Percussionist Asa-Chang started Tokyo Ska Paradise Orchestra but left in 1993, just when it was becoming successful. Several years later he founded the two-piece, Asa-Chang & Junray with Hidehiko Urayama, producer and composer of film music (and guitarist with the group Arepos at the end of the eighties). Their first EP, Tabla Magma Bongo, came out in 1998. However Hidehiko Urayama doesn’t play live, his amazing vocal collages all studio work. So Asa-Chang & Junray took on a third member in 2000, U-zhaan, a peerless tabla player who follows the teachings of the master Ustad Zakir Hussain.
The track ‘Hana’ got Asa-Chang & Junray a reputation outside Japan and an album of the same name was released in England on The Leaf Label, to much critical acclaim. John Peel played ‘Hana’ on his show on BBC Radio 1 and in 2002 the album was voted fourth best album of the year by magazine, The Wire. It was also in the top 40 albums of the year in Mojo that year. In Japan in 2004, the track ‘Senaka’, a collaboration with singer Kyoko Koizumi, gave the band wider exposure. ‘Senaka’ was also remixed by Rei Harakami on the album Minna No Junray, out in 2005.
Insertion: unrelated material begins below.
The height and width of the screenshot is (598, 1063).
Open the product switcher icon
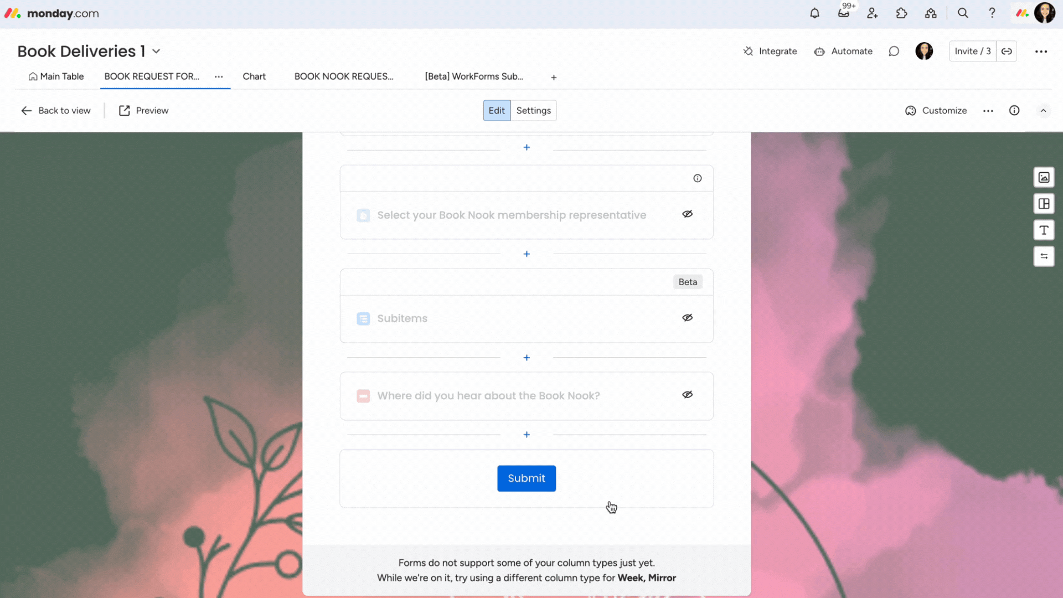(931, 13)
Disturbingly sensitive, Asa-Chang & Junray have invented a new music that is played at ground level on woven straw mats or in the middle of gardens. It is difficult to qualify, cinematic, almost excessively expressive. The group occasionally works with the dance troupe, Idevian Crew. Asa-Chang also plays with the big band Asa-Chang & Blue Hats, and U-zhaan can be found in the company of various different musicians, L?K?O amongst them, with who he released a debut album, Borsha Kaal Breaks, under the name Oigoru in 2008.